- _Page_
%%

Help will be appreciated.
This is for my university project.
#include <iostream>
using namespace std;
class tree;
class Node {
friend class tree;
private:
Node *lchild,*rchild;
int data;
public:
Node (int x) {
data = x;
lchild = rchild = NULL;
}
};
class tree {
protected:
Node* root;
void inorder(const Node* root)const;
public:
tree () {
root = NULL;
}
bool insert(int item);
void inorder() const {inorder(root);};
Node* getroot() {
return root;
}
};
bool tree :: insert(int item) {
if (root == NULL) {
Node *temp = new Node(item);
root = temp;
return (bool) root;
}
if (item < root -> data) {
insert(item);
}
if (item > root -> data) {
insert(item);
}
else if (item == root -> data) {
cout<<"Duplicate";
exit (0);
}
return (bool) root;
}
void tree :: inorder(const Node *root)const {
if (root != NULL) {
inorder(root -> lchild);
cout<<root -> data;
inorder(root -> rchild);
}
}
int main()

%%

- _Data lines_
%%

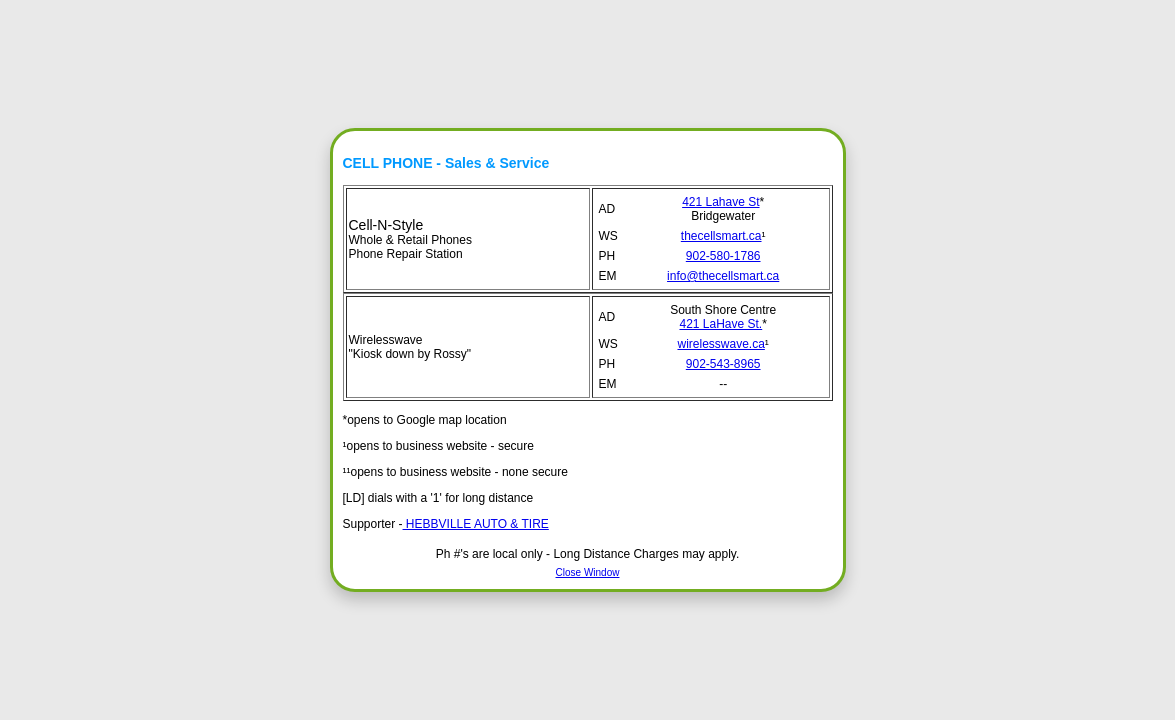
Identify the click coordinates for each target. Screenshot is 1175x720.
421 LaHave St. (720, 324)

%%

- _Your goal_
Which data members does the class Node declare in the tree code?

- _Output for this task_
lchild, rchild, data